Women and trade unions snubbed in new pension body

Perhaps the most historic moment in the Republic's pensions history - the recent establishment of the National Pensions Reserve…

Perhaps the most historic moment in the Republic's pensions history - the recent establishment of the National Pensions Reserve Fund and the appointment of the Commissioners who are to manage it - has been marred by none other than the man most immediately responsible, Minister for Finance, Mr McCreevy. Why?

The Government and the Minister must, of course, be congratulated for following the 1998 advice of the Pensions Board to set up such a fund. In its very carefully thought-out report, Securing Retirement Incomes - the culmination of an extensive consultation process initiated by the 1994-97 government - the Pensions Board made detailed recommendations regarding the partial funding of social welfare pensions and happily these have now been implemented.

So also have some of the relevant recommendations of the Commission on Public Service Pensions, which reported more recently and advised partial pre-funding of elements of the public service pension arrangements.

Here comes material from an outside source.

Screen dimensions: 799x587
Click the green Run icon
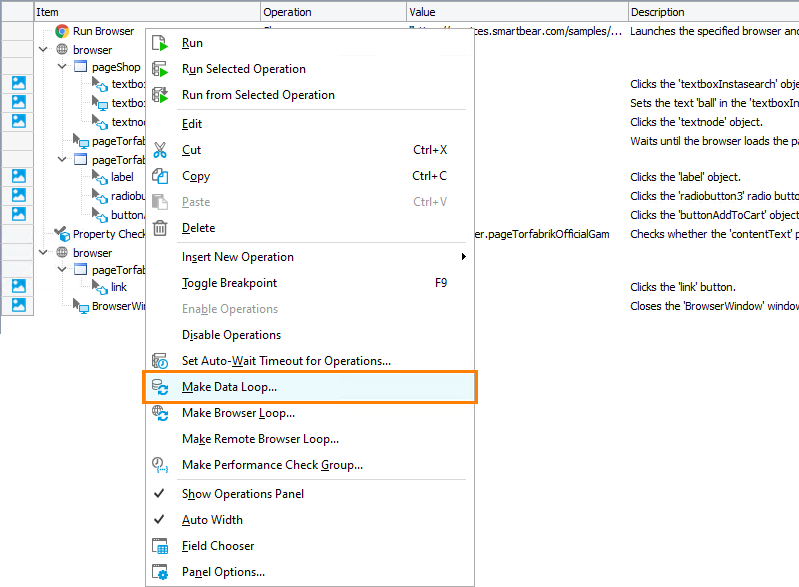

Until now, the development of national pensions policy had been characterised by a partnership approach in which unions, employers, governments and other vital interests in the pensions arena had worked to agree on the best way forward for the Irish people, given our demographic, economic, social and family patterns, and the way these are changing; and also given our broad consensus on the need to avoid poverty in retirement and old age as a major national priority.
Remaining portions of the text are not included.